Belge:

★ ★ ★ ★

Ekonomi, Allah'a havale (!)

Mert Özdağ

Resmi veriler 2009'dan itibaren Kıbrıs'ın kuzeyinde 'gelirlerde azalma' olduğunu gösteriyor.
Kamuda bol tarafından maaş artışları, şunlar bunlar artık yok.
Türkiye'nin Kıbrıs'ın kuzeyine bakışı artık değişti.
Kısacası çok para vermek istemiyor.
Özelde maaşlar düşük.
2000 TL'nin üzerindeki maaşa “iyi maaş” deniyor.
Kamuya giriş de hemen hemen aynı…
Yani kağıt üzerinde bir 'fakirleşmeden' söz etmek mümkün.
Kağıt üzerinde diyorum... Altını da kara kara çiziyorum.
Zira sokağa yansıyan görüntü fakirleşmeye işaret ediyor mu?
Bence etmiyor…
Çok değil, bundan 5 sene önce Lefkoşa'da ekonomik hareketliliğin yüksek olduğu Dereboyu'nda Cuma geceleri dışında bir hareketlilik yoktu.
Şimdi haftanın her günü kafeler, barlar mekanlar dolu…
Caddede dolaşan araçlara bakıyorsunuz, Mercedes'ler, BMW'lar, lüks arazi araçları, spor araçlar, motosikletler, ATV'ler…
Peki ama nasıl?                              
 

***

Geçen yılın ekonomi verilerine bakıyorum. İlginç veriler var.
Araç satışları TL'nin döviz karşısındaki erimesine rağmen yükselmiş!
6 aylık araç satış rakamları geçen yılın rakamlarının % 10,15 üzerindeymiş!

★ ★ ★ ★

Kaynaktan Alıntı:
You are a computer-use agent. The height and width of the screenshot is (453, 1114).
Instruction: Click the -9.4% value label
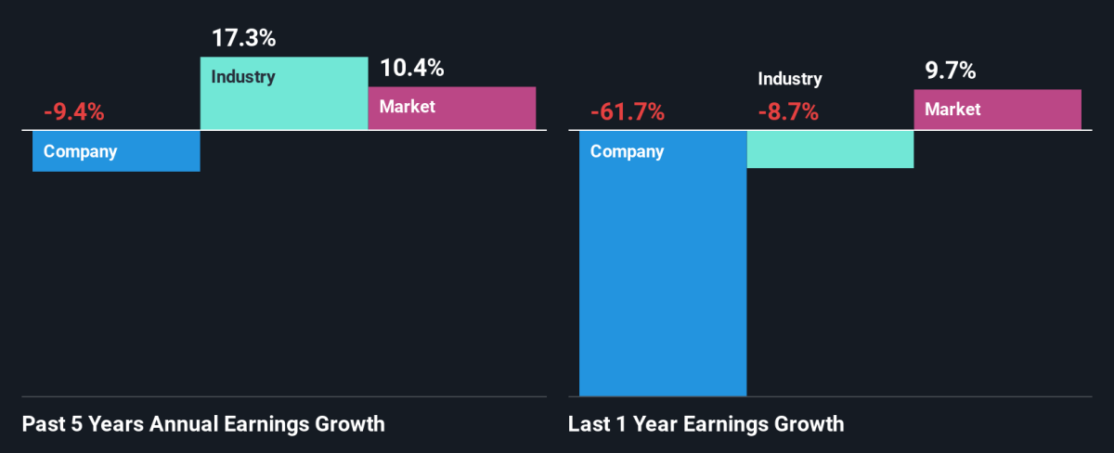coord(73,113)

★ ★ ★ ★

Yapılacak İş:
Kıbrıs'ın kuzeyindeki ekonomiyle ilgili yazının "Kamuda bol tarafından" ile "işaret ediyor mu?" arasındaki bölümünü, her iki uç da dahil, "Özelde" yerine "Özel sektörde" koyarak güncelleyin ve yeniden yazın.

Çözüm:
Kamuda bol tarafından maaş artışları, şunlar bunlar artık yok.
Türkiye'nin Kıbrıs'ın kuzeyine bakışı artık değişti.
Kısacası çok para vermek istemiyor.
Özel sektörde maaşlar düşük.
2000 TL'nin üzerindeki maaşa “iyi maaş” deniyor.
Kamuya giriş de hemen hemen aynı…
Yani kağıt üzerinde bir 'fakirleşmeden' söz etmek mümkün.
Kağıt üzerinde diyorum... Altını da kara kara çiziyorum.
Zira sokağa yansıyan görüntü fakirleşmeye işaret ediyor mu?